4.10. ATP Production
The viability of the organoids was determined as described earlier [
25]. In detail, the organoids were transferred into an opaque-walled 96-well plate, and 100 µL of organoid medium was added to each well. Cell Titer-Glo reagent was thawed overnight and brought to room temperature before its use. The CellTiter-Glo reagent was prepared by mixing a CellTiter-Glo substrate and CellTiter-Glo buffer according to the manufacturer’s instructions. Then, 100 µL of CellTiter-Glo reagent was added to each well. Cell lysis was induced via strong mixing in an orbital shaker. The plate was first incubated at room temperature for 10 min to stabilize the luminescent signal. After this time, the organoids were incubated at room temperature for 30 min on an orbital shaker protected from light. Luminescence was measured with a GloMax Navigator plate reader. Background luminescence from media without organoids was then subtracted from the samples.

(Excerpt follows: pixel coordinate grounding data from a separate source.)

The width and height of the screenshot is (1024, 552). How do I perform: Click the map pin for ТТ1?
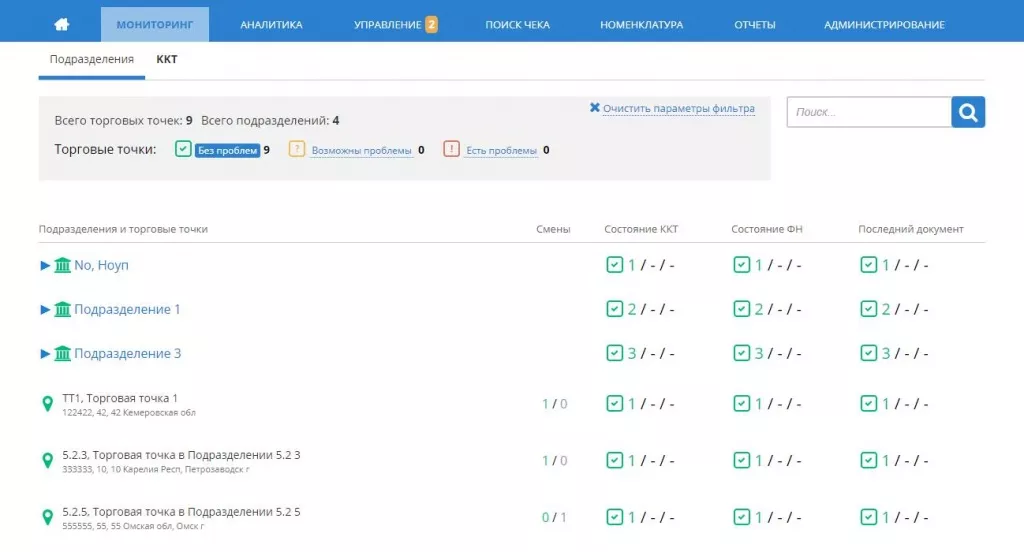coord(46,404)
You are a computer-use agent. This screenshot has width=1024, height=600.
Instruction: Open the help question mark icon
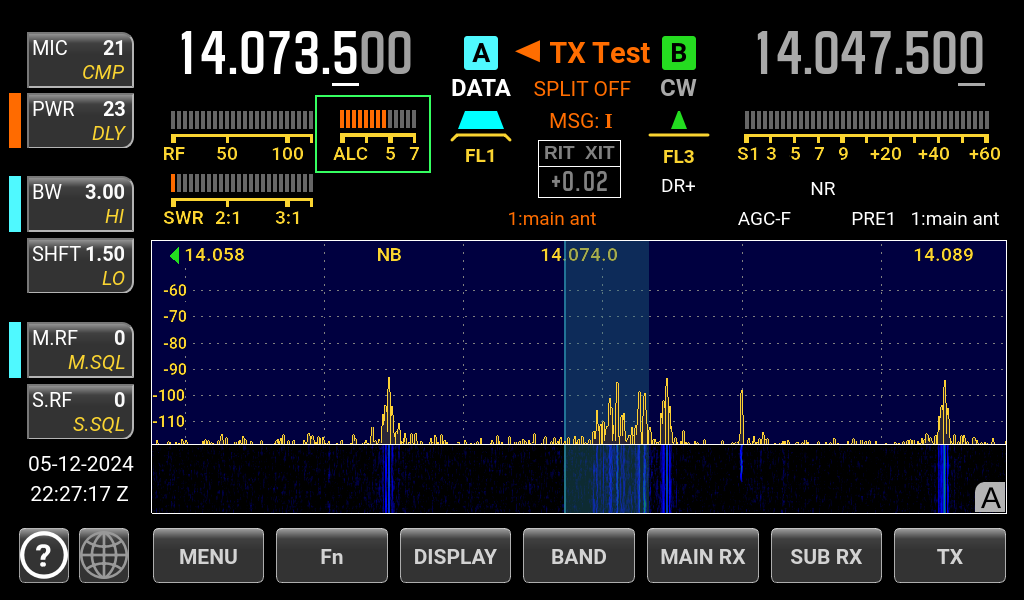coord(44,555)
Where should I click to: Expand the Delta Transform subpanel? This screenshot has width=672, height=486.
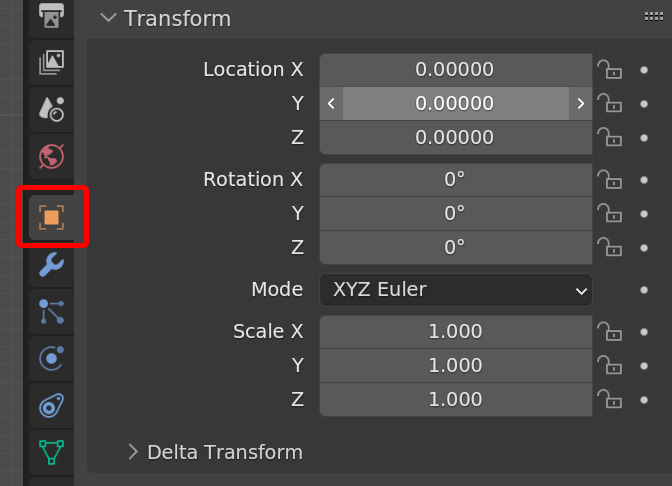[134, 452]
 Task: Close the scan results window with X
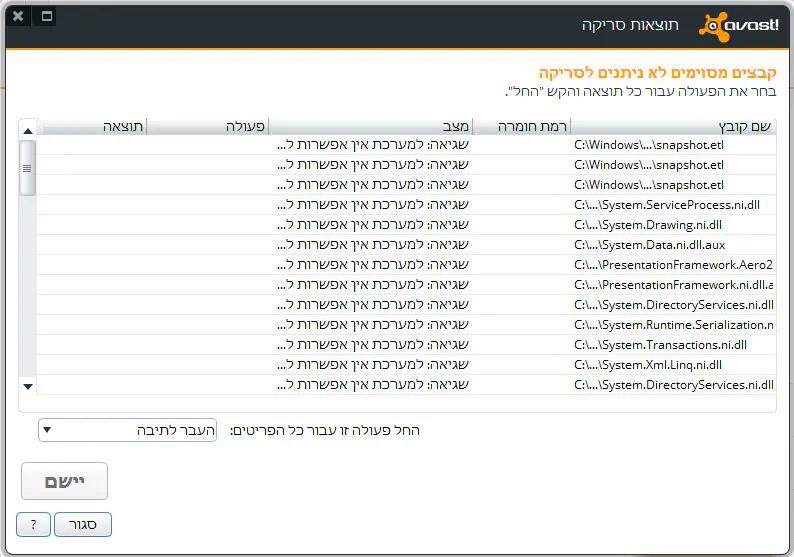[18, 17]
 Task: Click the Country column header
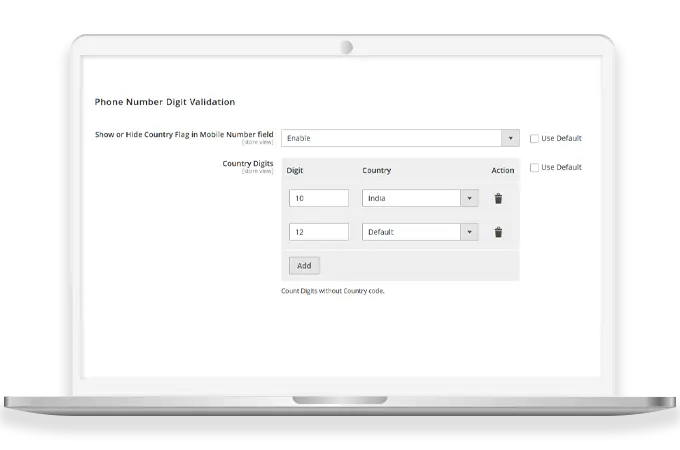376,170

4.11. Uptake Studies of Fluorescent AuTio-Dox-AF647 Nanoparticles in Normal and GBM Organoids by CLSM
The previously prepared organoids (5 normal organoids and 5 GBM organoids) were incubated for 24 h with AuTio-Dox-AF647 nanoparticles and a mixture of AF647 and doxorubicin molecules. Then, the organoids were collected in a 1.5 mL tube, washed twice with PBS, and fixed with 3.7% PFA overnight at 4 ℃ and washed with PBS. For nuclear staining, the organoids were stained with DAPI (1:1000) for 10 min, washed again twice with PBS, and examined by CLSM.
4.12. Statistics
Data are expressed as the average ± standard deviation of the mean for each group. Student’s t-test was used to compare groups; p-values below 0.05 were considered significant.